The church consists of two rooms, chapels, two tunnels and three graveyards belonging to Assyrian bishops.

A real estate agent, Mahsum Altay, has said that this was private property, and whoever buys it could use it as they wish.

“I think someone from the Assyrian community will buy it and open it to tourism,” said Altay.

“Five years ago, the owner wanted to sell it, too. But could not succeed. He gave us the authority to sell. We worked for nine months for its survey report,” added the real estate agent.

He also admitted that he was shocked to see that a church was going to be on sale. “I looked at the title deed and realized that it did belong to an individual. As I learned that there is no legal barrier, I agreed to sell.”

According to the real estate agent, the building has been used as a carpenter’s shop for many years. “It was a business handed down from father to son. Then it was converted to a warehouse, the latest owner wants to sell,” noted Altay.

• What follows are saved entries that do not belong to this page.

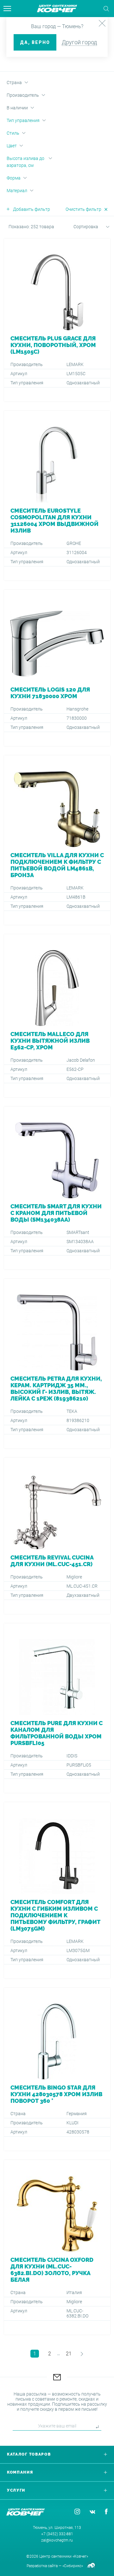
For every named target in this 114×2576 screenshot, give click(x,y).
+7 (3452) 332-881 (57, 2534)
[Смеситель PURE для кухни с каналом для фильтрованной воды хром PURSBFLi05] (57, 1708)
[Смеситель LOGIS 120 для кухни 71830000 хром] (57, 668)
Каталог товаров (29, 2454)
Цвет (12, 145)
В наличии (17, 107)
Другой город (79, 42)
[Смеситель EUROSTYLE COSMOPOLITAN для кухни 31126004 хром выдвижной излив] (57, 495)
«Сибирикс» (72, 2565)
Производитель (23, 95)
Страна (14, 82)
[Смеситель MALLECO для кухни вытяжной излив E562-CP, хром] (57, 1015)
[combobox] (84, 227)
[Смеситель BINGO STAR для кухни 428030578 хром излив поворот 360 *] (57, 2069)
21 (69, 2354)
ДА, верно (35, 42)
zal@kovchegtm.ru (57, 2540)
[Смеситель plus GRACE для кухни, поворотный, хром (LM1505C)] (57, 320)
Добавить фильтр (31, 209)
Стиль (13, 133)
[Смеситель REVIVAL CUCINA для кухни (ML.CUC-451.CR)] (57, 1536)
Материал (17, 190)
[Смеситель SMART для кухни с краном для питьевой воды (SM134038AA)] (57, 1188)
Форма (14, 177)
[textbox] (84, 226)
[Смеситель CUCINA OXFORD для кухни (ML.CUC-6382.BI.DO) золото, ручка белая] (57, 2247)
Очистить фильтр (83, 209)
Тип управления (23, 120)
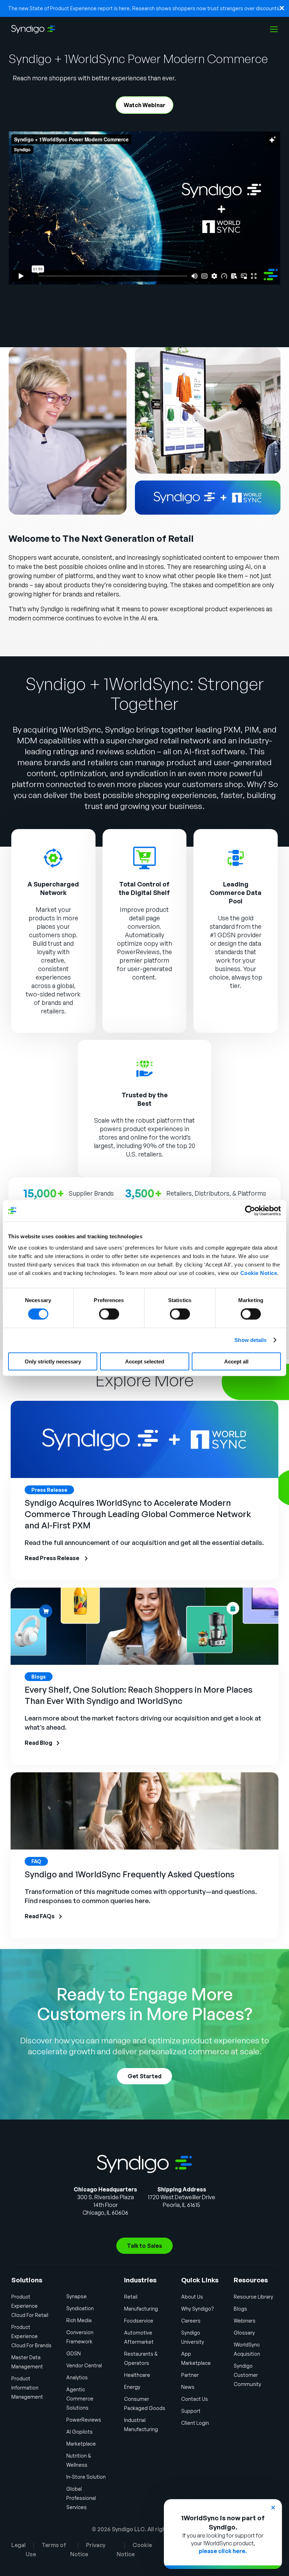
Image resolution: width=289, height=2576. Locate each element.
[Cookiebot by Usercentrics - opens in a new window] (250, 1211)
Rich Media (79, 2320)
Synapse (76, 2296)
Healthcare (137, 2375)
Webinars (245, 2321)
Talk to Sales (144, 2245)
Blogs (240, 2309)
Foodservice (138, 2321)
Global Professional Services (81, 2498)
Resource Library (253, 2297)
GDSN (73, 2353)
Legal (18, 2545)
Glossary (244, 2333)
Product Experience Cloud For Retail (29, 2306)
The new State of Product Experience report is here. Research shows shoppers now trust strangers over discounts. (144, 8)
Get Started (144, 2076)
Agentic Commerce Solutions (79, 2398)
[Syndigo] (33, 29)
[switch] (109, 1314)
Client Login (195, 2423)
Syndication (80, 2308)
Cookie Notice (258, 1273)
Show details (250, 1340)
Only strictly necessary (53, 1361)
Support (191, 2411)
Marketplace (81, 2444)
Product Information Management (27, 2387)
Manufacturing (141, 2309)
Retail (130, 2297)
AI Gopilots (79, 2432)
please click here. (223, 2550)
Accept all (236, 1361)
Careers (191, 2321)
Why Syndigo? (197, 2309)
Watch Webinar (144, 105)
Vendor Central (84, 2365)
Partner (190, 2375)
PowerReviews (138, 952)
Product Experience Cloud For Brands (31, 2336)
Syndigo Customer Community (247, 2375)
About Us (192, 2297)
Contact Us (194, 2399)
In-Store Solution (86, 2477)
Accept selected (144, 1361)
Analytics (77, 2377)
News (188, 2387)
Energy (132, 2387)
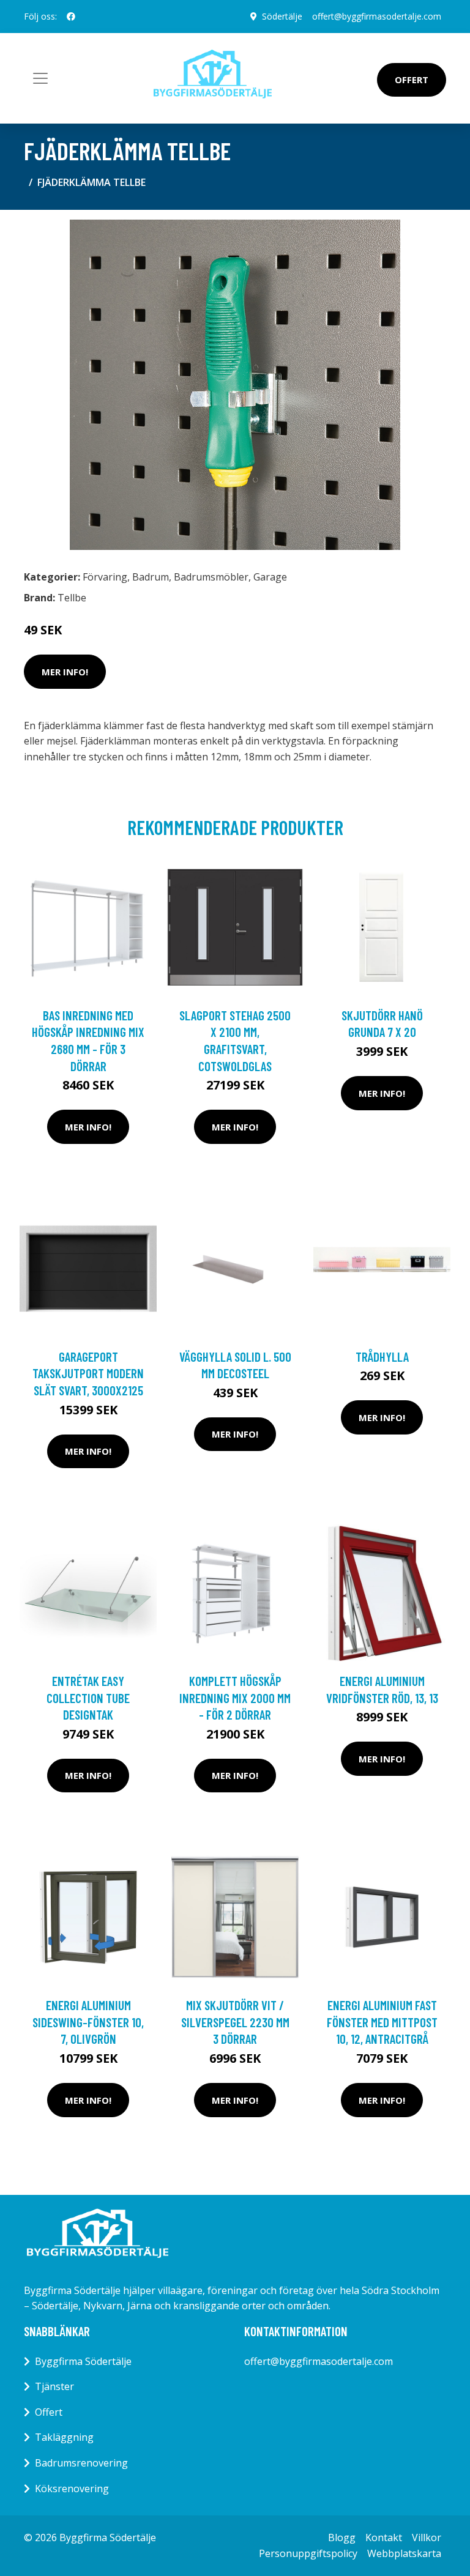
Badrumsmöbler (211, 577)
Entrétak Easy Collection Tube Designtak (88, 1697)
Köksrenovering (72, 2488)
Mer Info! (65, 672)
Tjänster (54, 2386)
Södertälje (282, 16)
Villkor (426, 2537)
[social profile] (71, 16)
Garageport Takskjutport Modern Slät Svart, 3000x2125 (88, 1373)
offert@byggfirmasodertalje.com (376, 16)
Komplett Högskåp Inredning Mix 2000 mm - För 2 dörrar (235, 1697)
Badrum (150, 577)
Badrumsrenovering (81, 2463)
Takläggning (64, 2437)
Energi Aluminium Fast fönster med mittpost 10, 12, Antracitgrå (382, 2021)
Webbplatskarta (404, 2553)
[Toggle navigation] (40, 78)
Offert (411, 79)
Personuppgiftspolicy (308, 2553)
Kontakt (383, 2537)
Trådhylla (382, 1356)
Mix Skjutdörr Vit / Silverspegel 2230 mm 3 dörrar (235, 2021)
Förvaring (105, 577)
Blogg (342, 2537)
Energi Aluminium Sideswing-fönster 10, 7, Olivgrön (88, 2021)
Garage (270, 577)
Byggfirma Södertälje (83, 2361)
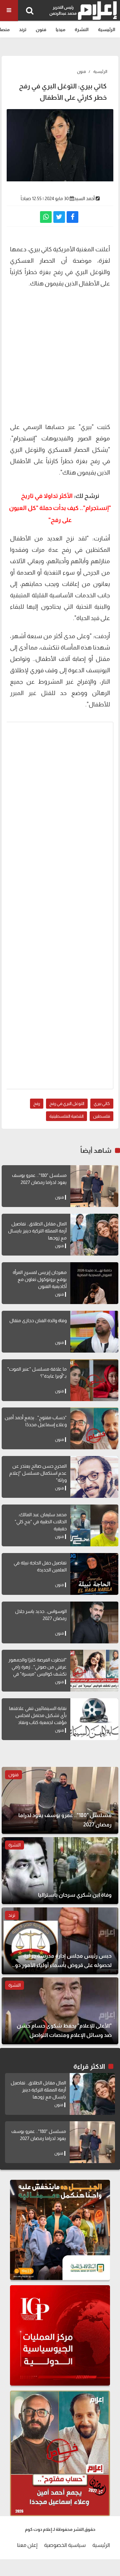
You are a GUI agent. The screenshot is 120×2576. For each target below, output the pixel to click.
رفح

He also emphasized the importance of the tunnels below. Due to the measurements that the agent has made, “one tunnel leads to Deyrulzafaran Monastery whereas the other leads to the castle.”

Noting that tunnels are the values of the church, Altay said, “One who buys has to take care and keep in mind the importance of the tunnels and the fact that the religious fig-ures inside are untouched.”

The Assyrian community has largely expressed their sadness at this decision, stating that the church should remain a church, and it should be transferred to the Mardin Deyrul-zafaran Foundation. They stated that they would have bought the church if there were sufficient funds, but now they have asked the relevant institutions instead to intervene in preventing the sale.